**THINGS TO DO**:
**A)** Answer these questions using the security report below, each answer on its own line, marked the same way.
(i) What priority is suggested in the metadata?
(ii) Which role owns the aiven_extras.pg_create_publication() function?
(iii) Which earlier CVE, besides CVE-2025-31480, does the summary name as the same vulnerability class?
**B)** Translate into German this sentence from the security report below: "This is the same vulnerability class as CVE-2025-31480 (unqualified function calls in SECURITY DEFINER functions enabling search_path hijacking) and CVE-2023-32305."

**TEXT EXTRACT**:
..........
Report: Unqualified `parse_ident()` in SECURITY DEFINER Function (CVE-2025-31480 Variant)

Metadata

  • Target: Aiven for PostgreSQL (Tier 2)
  • Target Location: Aiven for PostgreSQL
  • Target Category: Other
  • VRT: Server Security Misconfiguration > Database Management System (DBMS) Misconfiguration > Excessively Privileged User / DBA
  • Priority: P4 (Suggested)
  • Bug URL: https://github.com/aiven/aiven-extras/blob/main/sql/aiven_extras.sql

Title

Incomplete Remediation of CVE-2025-31480: Unqualified parse_ident() Call in aiven_extras.pg_create_publication() SECURITY DEFINER Function

Summary

The aiven_extras.pg_create_publication() SECURITY DEFINER function (owner: postgres, runs with superuser privileges) calls parse_ident() without the pg_catalog. schema prefix. This is the same vulnerability class as CVE-2025-31480 (unqualified function calls in SECURITY DEFINER functions enabling search_path hijacking) and CVE-2023-32305.

While parse_ident() is a built-in function residing in pg_catalog (which is always searched first regardless of search_path), this represents incomplete hardening: every other function call in the aiven_extras SECURITY DEFINER functions is explicitly schema-qualified with pg_catalog., making this omission inconsistent with the security pattern established after CVE-2025-31480.
..........
**RECORDED INFORMATION**:

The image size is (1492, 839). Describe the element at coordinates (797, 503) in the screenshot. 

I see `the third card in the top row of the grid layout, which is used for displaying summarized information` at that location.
..........
**OUTPUTS**:
**A)**
(i) P4 (Suggested)
(ii) postgres
(iii) CVE-2023-32305

**B)** Dies ist dieselbe Schwachstellenklasse wie CVE-2025-31480 (nicht qualifizierte Funktionsaufrufe in SECURITY-DEFINER-Funktionen, die ein Kapern des search_path ermöglichen) und CVE-2023-32305.